Gabriela is a third-year student at UC Berkeley who immigrated to the United States from El Salvador at age 15. After arriving in the United States, she lived with her father and his girlfriend near Los Angeles while learning English and completing high school.

 A dedicated student and campus leader at Cal, Gabriela is active in promoting rights and opportunities for young people who were brought to this country as minors with undocumented parents. Currently, these students are ineligible for financial aid and have no path available to citizenship or successful careers.

Each year, approximately 25,000 undocumented students graduate from California high schools. Across the country, the total number is 65,000. Gabriela spoke to us between classes at Berkeley.

I was born in San Salvador, the capital city of El Salvador. My mother only studied until second grade. My father was able to graduate from high school. My mother’s family was really poor and lived in a rural area. My father’s family was middle class.

Gabriela lived as a child with relatives on her father’s side of the family — including her paternal grandparents, one aunt, two uncles and several cousins. Their house was in a middle-class neighborhood of San Salvador. She stayed in a room with her parents and her brother, who is eight years younger than Gabriela.

At the time, El Salvador was still struggling with the aftereffects of a long civil war. Gang activity and crime were an ongoing problem. Starting in the mid-1990s, immigration from El Salvador to the United States spiked to unprecedented levels as individuals and families sought to flee the violence.


I was usually not allowed to go out and hang out with other children who were of my age in the neighborhood so I’d usually play indoors with my cousins and my brother. We would play board games and watch TV, and I would read sometimes. My family really didn't trust other people. They had started to hear lots of rumors about violence in El Salvador and about gangs. And so they were afraid that something could happen to me.

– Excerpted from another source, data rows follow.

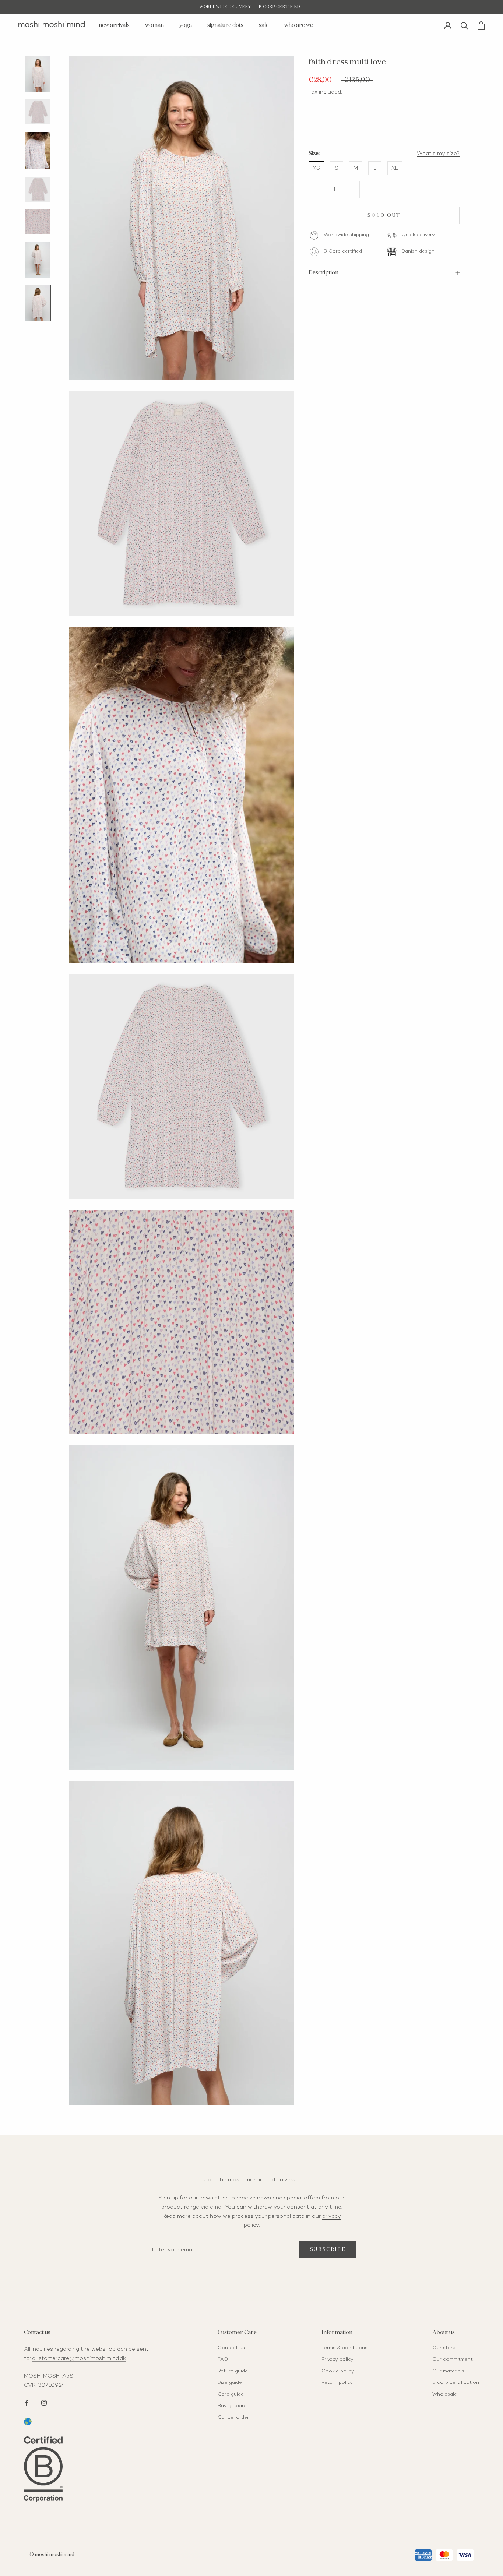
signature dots (225, 25)
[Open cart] (481, 25)
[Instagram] (44, 2402)
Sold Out (384, 215)
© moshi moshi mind (51, 2554)
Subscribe (328, 2249)
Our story (443, 2348)
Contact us (231, 2348)
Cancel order (233, 2417)
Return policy (337, 2382)
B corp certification (455, 2382)
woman (154, 25)
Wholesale (444, 2394)
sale (264, 25)
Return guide (233, 2371)
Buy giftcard (232, 2405)
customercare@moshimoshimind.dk (79, 2358)
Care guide (231, 2394)
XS (316, 168)
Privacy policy (337, 2359)
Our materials (448, 2371)
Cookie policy (337, 2371)
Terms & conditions (344, 2348)
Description (323, 272)
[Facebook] (26, 2402)
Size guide (230, 2382)
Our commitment (452, 2359)
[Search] (464, 25)
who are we (298, 25)
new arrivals (114, 25)
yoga (185, 25)
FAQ (223, 2359)
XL (394, 168)
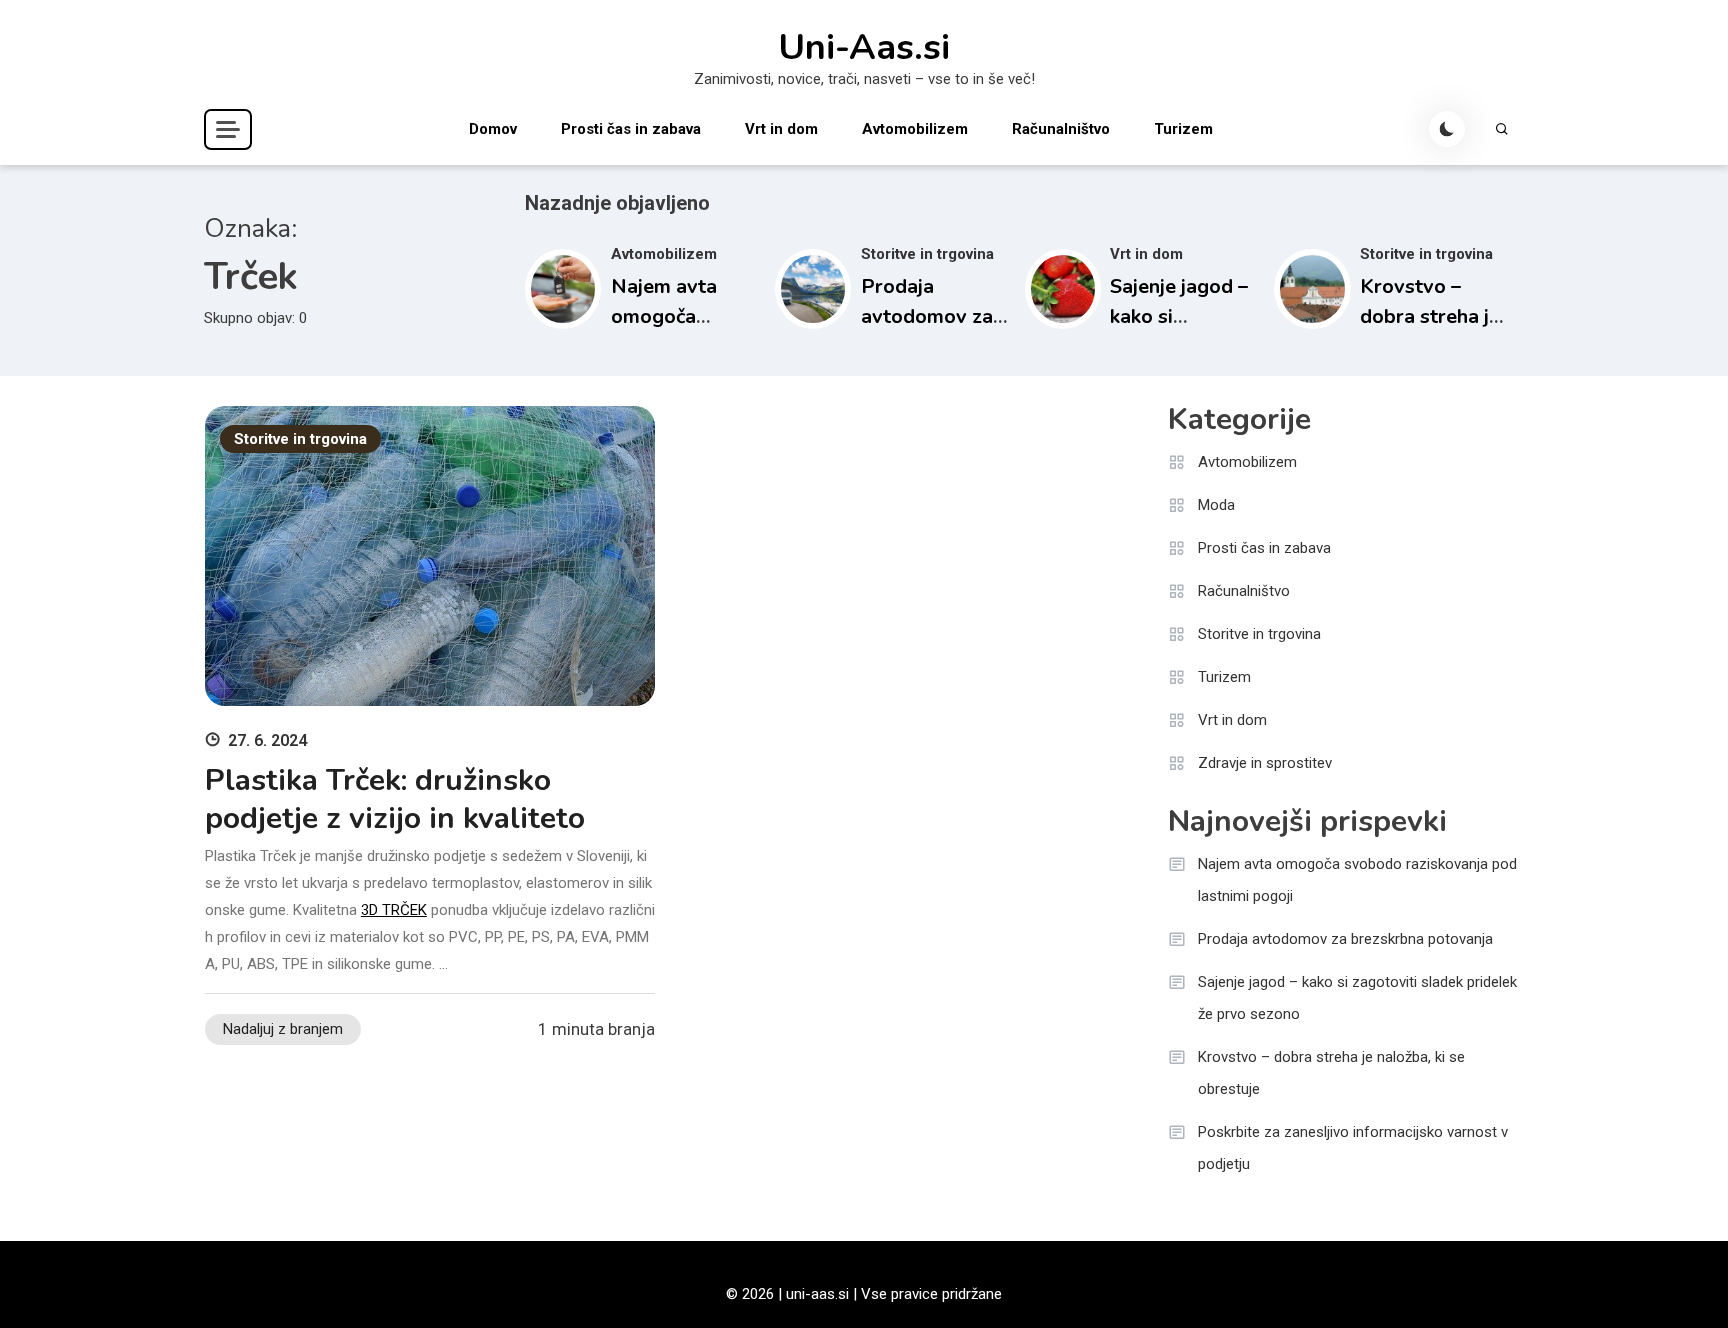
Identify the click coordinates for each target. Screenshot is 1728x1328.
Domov (493, 129)
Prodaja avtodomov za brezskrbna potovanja (1345, 939)
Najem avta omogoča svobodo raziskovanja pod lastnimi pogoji (1357, 880)
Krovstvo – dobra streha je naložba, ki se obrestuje (1331, 1073)
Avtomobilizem (915, 129)
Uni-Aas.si (864, 48)
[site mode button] (1447, 129)
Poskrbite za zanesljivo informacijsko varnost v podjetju (1353, 1148)
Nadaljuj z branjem (283, 1029)
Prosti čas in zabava (631, 129)
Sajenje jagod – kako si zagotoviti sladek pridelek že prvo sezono (1357, 998)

I would sometimes read the newspapers. And I remember one news story that had a big impact on me. It was about decapitated bodies that were found in a park. That was the first time I realized how badly things were going in the country. There was a real problem with gangs and we were always hearing about disappearances. And the gang problem was the result of all these young men being sent back home after being deported from the United States. They acquired a certain culture in the United States and then they started their own gangs in El Salvador, which proliferated and are still proliferating now.

My grandmother was the owner of a photocopy place about 10 blocks from the house. And I remember one day there were two or three men who broke in, and we were threatened at gunpoint. I ended up running away and my grandmother gave them everything. I think I was around 12 or 13 when that happened.